Comme tous, mes premiers mots furent couchés sur papier, scolarité oblige. En dépit de mes piètres qualités esthétiques, j’ai aimé formaliser sur un support physique. Il m’a fallu beaucoup de temps pour me mettre à l’informatique, la raison principale étant le manque de moyens financiers plus qu’un désintérêt. Depuis, je me rattrape, ce qui surprend d’ailleurs toujours un peu mes plus vieux amis m’imaginant coincé au 19ème siècle. Cela m’a d’ailleurs valu le surnom de « Nosferatu geek » par un ami de maternelle. Toutefois, j’avoue encore éprouver quelques difficultés au fait d’écrire sur n ordinateur. Je ressens surtout cela en me relisant, rougissant des formulations et des horripilantes fautes d’orthographe. Les premières années, j’écrivais tout dans des cahiers et seulement une fois le texte achevé, je recopiais tout laborieusement informatiquement. Je me fais à présent violence pour gagner du temps et maitriser enfin cet outil.

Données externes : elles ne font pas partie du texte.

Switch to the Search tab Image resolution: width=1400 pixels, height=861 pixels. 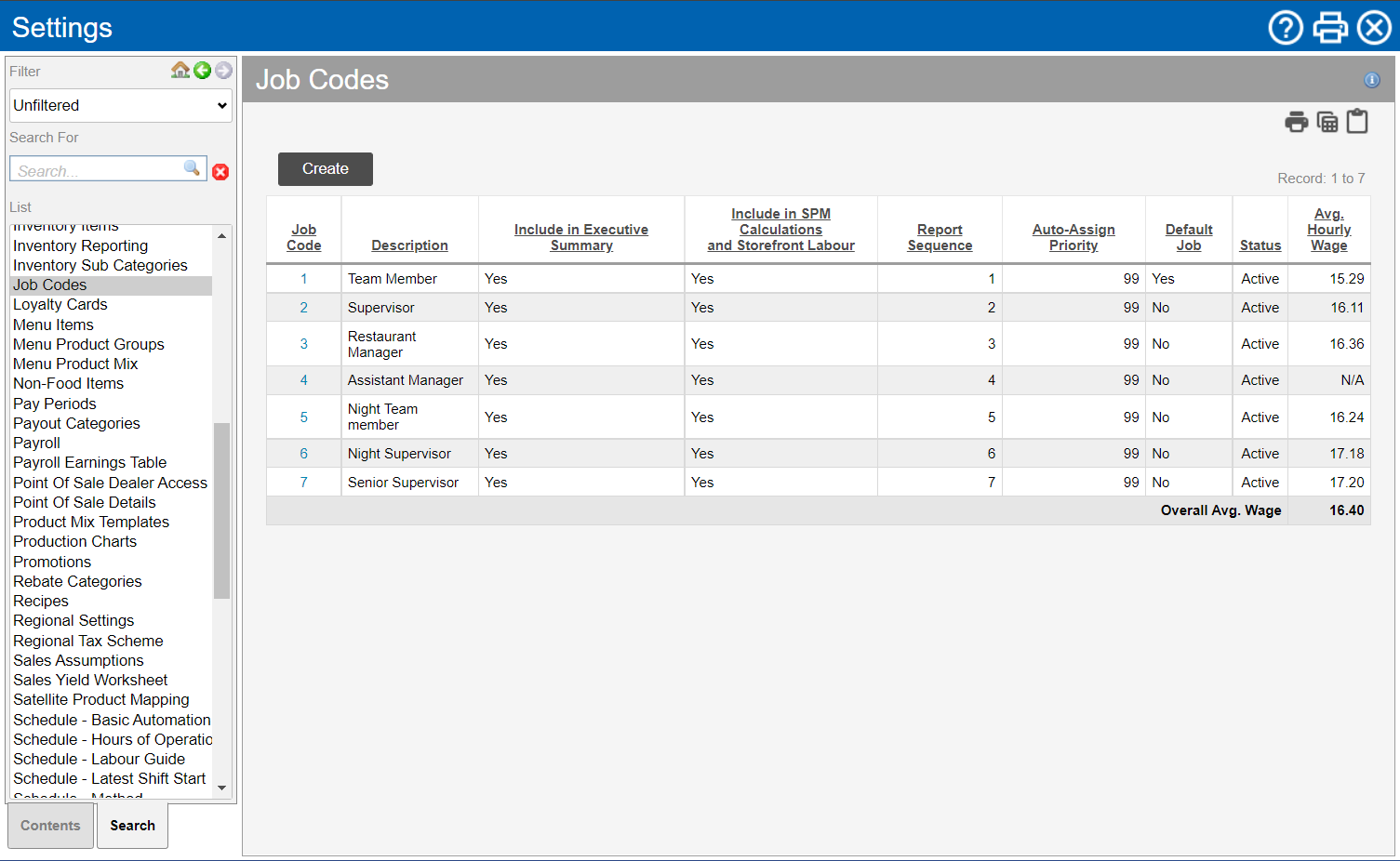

Voici donc pourquoi je me permets de parler d’érotisme et de processus de création. Si en écrivant directement sur ordinateur je gagne du temps, je perds autre chose: l’exigence. Que ce soit directement en ligne, sur Word ou autre solution de rédaction, un correcteur orthographique est disponible pour pallier à nos carences. Combien de fois ai-je écrit rapidement en sachant que j’omets des lettres ou des accords fondamentaux. Rien de grave, je fais clic+droit et hop! Ni vu ni connu, le mot est corrigé. C’est pratique mais aussi nuisible dans un processus littéraire. Chaque mot à un sens, une vie, une histoire, et je n’accepte plus de les trahir ainsi. En les faisant souffrir de cette manière, c’est moi même que je trahis. Écrire, composer, c’est visualiser des concepts forts. Comment pourrais-je visualiser un contexte si une partie de mon cortex confie le soin à un cerveau électronique de prendre en charge la moitié de mes idées? Pour être plus précis, et d’aucun dirait plus tatillon, la forme même des mots, le fait de les tracer est important. Prenons l’exemple de l’éléphant. De par les lettres qui le composent, on visualise l’animal, sa force et sa grandeur comme dans une sorte de géographie du verbe. Comme le « L » inspire sa longue trompe s’enroulant (rien de pervers dedans bande de dépravés). le « P » nous permet de voir ses longues et lourdes pattes; le « H », une autre lettre haute insiste sur la grandeur de la bête; le « T » final, symbole puissant d’un animal robuste qui avance sans dévier, avec sagesse. Les mots sont sacrés, et ne serait-ce que pour celui-ci, je m’opposerai toujours à toute réforme de l’orthographe sui, pour mon esprit sentencieux, ne viserait qu’à vider les mots de leurs substances en les simplifiant d’une façon vulgaire. Ne nions pas l’histoire: ce sont les mots qui nous l’apprennent.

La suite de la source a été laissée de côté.